Usual clinical and imaging presentations of OP have been well characterized in large series in the literature. The clinical course is usually subacute in 50-to 60-year-old patients. The disease usually develops after a prodrome of a flu-like syndrome associated with fever, fatigue, nonproductive cough, mild dyspnea, and weight loss, which lasts for several weeks [7]. Sparse crackles and bronchial breath sounds can be heard in areas of air space consolidation.

We found there was no specificity on OP's symptoms; it's hard to suspect the diagnosis of OP through cough, fever, fatigue or dyspnea. The clinical features are easily confused with inflammation. So anti-infection is the usual early treatment.

The common CT scan signs of OP are patchy air space consolidation areas with a migratory course and ground glass opacities predominantly in the lung periphery [8], [9].

However, many other appearances have been reported, consisting of solitary or multiple nodules, focal pneumonia [10], perilobular consolidations, curved bands of consolidation, atoll sign [11], [12].

In this case, extensive shadows of high density were showed, with bronchial ventilation sign, pleural thickening, and enlargement of lymph nodes in hilum and mediastinum. It was different to distinguish OP from pneumonia or cancer through CT scan signs. And there were no obvious imaging changes in short time.

The prominent histological finding in OP is patchy involvement of the pulmonary parenchyma by fibromyxoid, polypoid plugs of granulation tissue (also known as Masson bodies) within the alveoli and occasionally within the bronchioles (in which case the term bronchiolitis obliterans organizing pneumonia may be applied) [13], [14].

The pathology results indicated interstitial fibrous tissue and chronic inflammatory cells without specificity. After four times pulmonary biopsies, there was no definitive pathological evidence. At first, we could not make a definite diagnosis of OP. The patient and his family defused to do further open biopsy, and the treatment could not be delayed. This is the difficulty for us in this case. Finally the last pathological evidence confirmed the diagnosis of OP.

The standard treatment for OP is corticosteroids. Corticosteroid therapy results in complete recovery in up to 80% of patients within a few weeks to 3 months [15]. The disease is persistent in the remainder [16].
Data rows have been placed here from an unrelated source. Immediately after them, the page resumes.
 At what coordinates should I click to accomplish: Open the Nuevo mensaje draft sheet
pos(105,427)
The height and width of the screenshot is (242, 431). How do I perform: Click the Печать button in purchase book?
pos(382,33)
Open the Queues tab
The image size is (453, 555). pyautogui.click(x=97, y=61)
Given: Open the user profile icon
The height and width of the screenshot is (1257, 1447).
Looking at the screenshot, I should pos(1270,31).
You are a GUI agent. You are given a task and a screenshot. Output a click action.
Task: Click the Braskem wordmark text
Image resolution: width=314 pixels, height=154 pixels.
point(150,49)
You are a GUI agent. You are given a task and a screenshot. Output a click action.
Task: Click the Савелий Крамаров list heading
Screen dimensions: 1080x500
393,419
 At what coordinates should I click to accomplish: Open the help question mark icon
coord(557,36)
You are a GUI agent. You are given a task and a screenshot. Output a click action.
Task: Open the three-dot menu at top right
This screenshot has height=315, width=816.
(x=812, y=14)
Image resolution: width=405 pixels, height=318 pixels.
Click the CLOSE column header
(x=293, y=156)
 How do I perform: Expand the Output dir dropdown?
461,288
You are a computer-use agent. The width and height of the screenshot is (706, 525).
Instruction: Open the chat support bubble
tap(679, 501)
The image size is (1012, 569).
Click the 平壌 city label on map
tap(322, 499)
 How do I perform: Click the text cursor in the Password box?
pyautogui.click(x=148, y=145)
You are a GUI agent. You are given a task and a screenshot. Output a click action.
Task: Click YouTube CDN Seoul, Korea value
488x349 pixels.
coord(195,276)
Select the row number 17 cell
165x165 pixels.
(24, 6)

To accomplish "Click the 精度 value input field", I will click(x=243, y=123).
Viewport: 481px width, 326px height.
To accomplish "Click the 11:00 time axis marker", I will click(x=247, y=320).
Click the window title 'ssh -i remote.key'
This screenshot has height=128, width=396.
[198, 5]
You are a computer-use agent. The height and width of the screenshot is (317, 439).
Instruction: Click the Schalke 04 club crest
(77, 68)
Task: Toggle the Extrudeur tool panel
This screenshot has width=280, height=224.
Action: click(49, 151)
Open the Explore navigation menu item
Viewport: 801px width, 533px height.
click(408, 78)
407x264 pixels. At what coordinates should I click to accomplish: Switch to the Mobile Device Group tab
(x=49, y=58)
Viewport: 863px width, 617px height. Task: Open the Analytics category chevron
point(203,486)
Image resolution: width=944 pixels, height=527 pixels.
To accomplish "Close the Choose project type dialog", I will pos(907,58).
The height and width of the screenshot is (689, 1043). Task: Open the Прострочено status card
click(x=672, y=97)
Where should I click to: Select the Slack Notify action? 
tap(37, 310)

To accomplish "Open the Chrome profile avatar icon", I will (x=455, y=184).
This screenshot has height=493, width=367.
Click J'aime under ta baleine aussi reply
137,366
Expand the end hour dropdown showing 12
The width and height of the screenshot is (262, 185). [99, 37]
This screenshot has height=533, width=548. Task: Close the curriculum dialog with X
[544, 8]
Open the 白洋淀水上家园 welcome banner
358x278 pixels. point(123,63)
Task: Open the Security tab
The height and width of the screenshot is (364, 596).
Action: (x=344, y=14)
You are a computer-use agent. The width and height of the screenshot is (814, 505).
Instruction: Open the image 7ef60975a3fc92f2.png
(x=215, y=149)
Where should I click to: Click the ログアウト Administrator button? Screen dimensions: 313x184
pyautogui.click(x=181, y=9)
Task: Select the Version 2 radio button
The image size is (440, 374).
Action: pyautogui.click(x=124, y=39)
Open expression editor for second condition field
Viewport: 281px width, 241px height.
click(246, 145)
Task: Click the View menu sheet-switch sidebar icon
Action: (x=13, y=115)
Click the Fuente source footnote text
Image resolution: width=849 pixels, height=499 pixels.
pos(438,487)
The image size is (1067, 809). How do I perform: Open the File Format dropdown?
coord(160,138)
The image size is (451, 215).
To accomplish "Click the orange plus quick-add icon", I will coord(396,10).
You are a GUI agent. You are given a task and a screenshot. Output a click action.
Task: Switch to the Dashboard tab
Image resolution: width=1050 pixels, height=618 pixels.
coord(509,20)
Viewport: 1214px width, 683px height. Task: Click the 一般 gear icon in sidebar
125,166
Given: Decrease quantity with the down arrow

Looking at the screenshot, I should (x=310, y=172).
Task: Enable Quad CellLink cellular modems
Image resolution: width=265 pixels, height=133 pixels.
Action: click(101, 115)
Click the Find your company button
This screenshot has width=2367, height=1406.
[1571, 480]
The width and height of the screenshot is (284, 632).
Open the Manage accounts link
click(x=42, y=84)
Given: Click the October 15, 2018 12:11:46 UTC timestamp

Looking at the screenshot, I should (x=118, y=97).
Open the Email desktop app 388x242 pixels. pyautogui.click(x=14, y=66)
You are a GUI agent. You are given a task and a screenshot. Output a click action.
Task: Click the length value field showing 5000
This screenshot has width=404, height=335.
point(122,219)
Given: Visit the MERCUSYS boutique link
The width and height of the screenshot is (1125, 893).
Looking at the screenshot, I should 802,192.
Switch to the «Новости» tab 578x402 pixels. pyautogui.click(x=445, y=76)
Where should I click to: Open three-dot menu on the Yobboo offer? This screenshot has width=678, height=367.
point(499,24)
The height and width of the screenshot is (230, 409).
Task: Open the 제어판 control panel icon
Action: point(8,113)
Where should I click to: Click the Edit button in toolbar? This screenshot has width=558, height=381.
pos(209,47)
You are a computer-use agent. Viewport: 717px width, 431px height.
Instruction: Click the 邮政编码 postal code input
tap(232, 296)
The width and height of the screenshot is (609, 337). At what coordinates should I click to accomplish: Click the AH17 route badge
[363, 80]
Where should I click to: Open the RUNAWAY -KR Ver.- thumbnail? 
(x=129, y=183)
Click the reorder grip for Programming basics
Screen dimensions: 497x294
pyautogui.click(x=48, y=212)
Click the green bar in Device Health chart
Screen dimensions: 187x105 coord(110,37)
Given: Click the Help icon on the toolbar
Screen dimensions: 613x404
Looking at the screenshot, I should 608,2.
Relapses are common, ranging from 13% to 58%, and are usually associated with tapering or withdrawal of corticosteroid treatment [17], [18].

In this case, the lesions were significantly improved after oral corticosteroid therapy. Also, new small shadow showed the sign of recurrence.

In conclusion, the clinical, imaging and pathological characteristics of organizing pneumonia are now well established, the diagnosis of OP needs the combination of clinical features, imaging and pathology. But not every OP case is supported by pathological evidence and typical imaging changes. It is important for us to judge and decide the diagnosis according to clinical experience.